One of my favourite Indian sayings is this one: "when the pupil is ready, the master will appear". I like the idea that the guru won't just drop in, but will appear. In biblical contexts, the notion of appearance has to do with seeing at a distance; it is mystical and it has the flavour of a secret about to be revealed. From afar, one is bound to see unclearly. But one sees, nonetheless. So the anticipation of what comes while seeing it coming is great. The combination of non-materialized feeling with the visual contributes to a state which allows both for guessing, and also for theorizing. Taken apart, in theory, guessing is redundant and not taken seriously. In guessing, there is no need for theory. It occurs to me that if we want the two to converge we have to be ready to balance the stretch between readiness and its consequences. Perhaps it is the convergence of readiness with appearance that made particularly masterful playwrights make statements such as Eugene Ionesco's: "You can only predict things after they have happened." My guess is that what the master will say when he will appear is that the conflation of unusual things - unusual only at first (unclear) sight - brings about a decision to relax.
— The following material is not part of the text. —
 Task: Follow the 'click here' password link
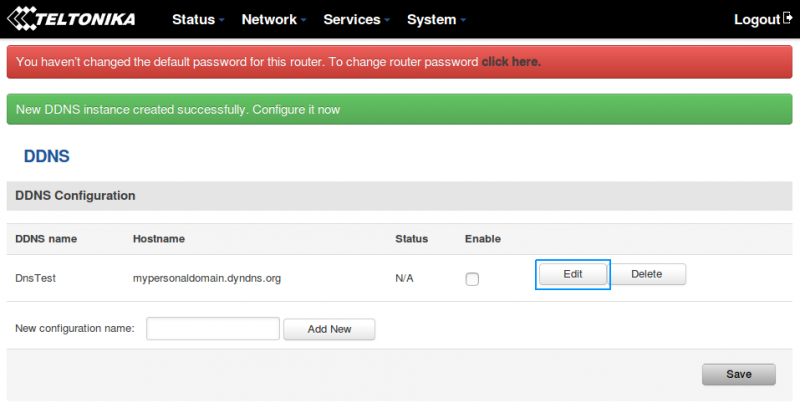tap(510, 62)
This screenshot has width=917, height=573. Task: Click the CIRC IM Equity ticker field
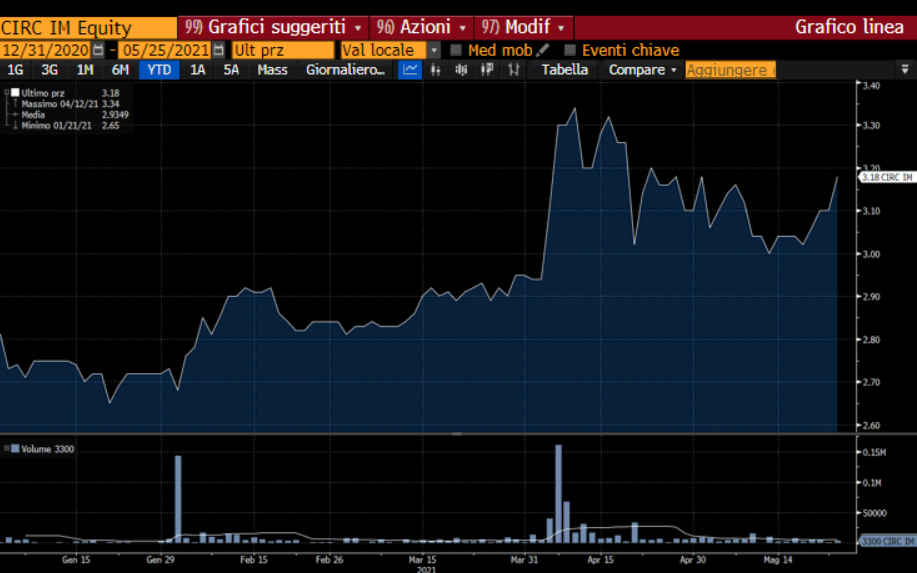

So theoretically speaking Antonin Artaud is right in advising: "Don't tire yourself more than need be, even at the price of founding a culture on the fatigue of your bones." It's certainly good to know that we can leave it to the stage to play a role.


Anonymous said…
"All true language is incomprehensible, like the chatter of a beggar's teeth."
~ Artaud

"For a mechanic you seem to do an excessive amount of thinking."